Effects of TSP2-8 and CUB1+2 domains on secretion direction of von Willebrand factor-cleaving protease / 中国实验血液学杂志

ABSTRACT

This study was aimed to explore if the intracellular transportation direction of von Willebrand factor-cleaving protease (ADAMTS13, vWF-CP) after synthesis is determined by the carboxyl terminal TSP2-8CUB1+2 domains of ADAMTS13 and to decipher the relationship between the structure and function of ADAMTS13. The recombinant plasmids pcDNA3.1-ADAMTS13 and pcDNA3.1-delTSP2-8CUB1+2 ADAMTS13 were introduced into Madin-Darby canine kidney cells (MDCK) by lipofectamine-mediated DNA transfection. Positive cell clones gained after antibiotic-screening were grown on 6-well transwell filter units with a zeolite membrane in the middle layer. The conditioned culture media in both apical and basolateral wells were collected when cells reached confluency and the tight cell monolayer formed. ADAMTS13 proteases in the conditioned media were determined by Western blot, and the direction of ADAMTS13 secretion in polarized cells was comparatively analyzed.

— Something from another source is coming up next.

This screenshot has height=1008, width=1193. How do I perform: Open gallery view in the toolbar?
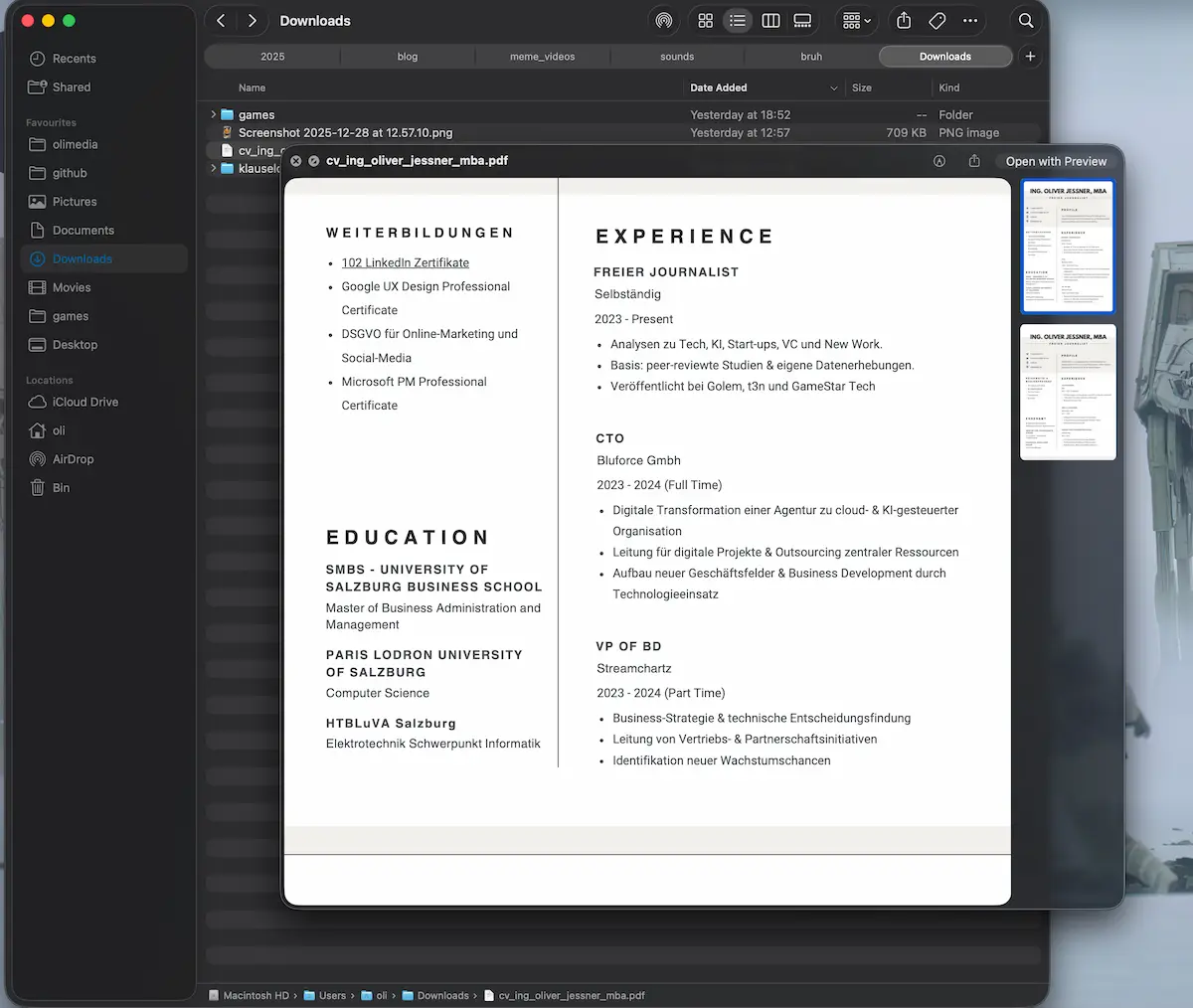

The results showed that Madin-Darby canine kidney cells stably expressing wild-type ADAMTS13 were grown on 6-well transwell filter units, then ADAMTS13 protease was only determined in the apical area of the transwell filter units by Western blot, but the recombinant ADAMTS13 protease was determined both in the apical and basolateral area of cells in the group of expressing TSP2-8CUB-1+2 domain-deleted ADAMTS13. It is concluded that the metalloprotease ADAMTS13 is sorted apically in polarized cells, and the carboxyl-terminal TSP2-8 and CUB1+2 domains of ADAMTS13 are important for the direction of ADAMTS13 protease transportation in the cells after being synthesized.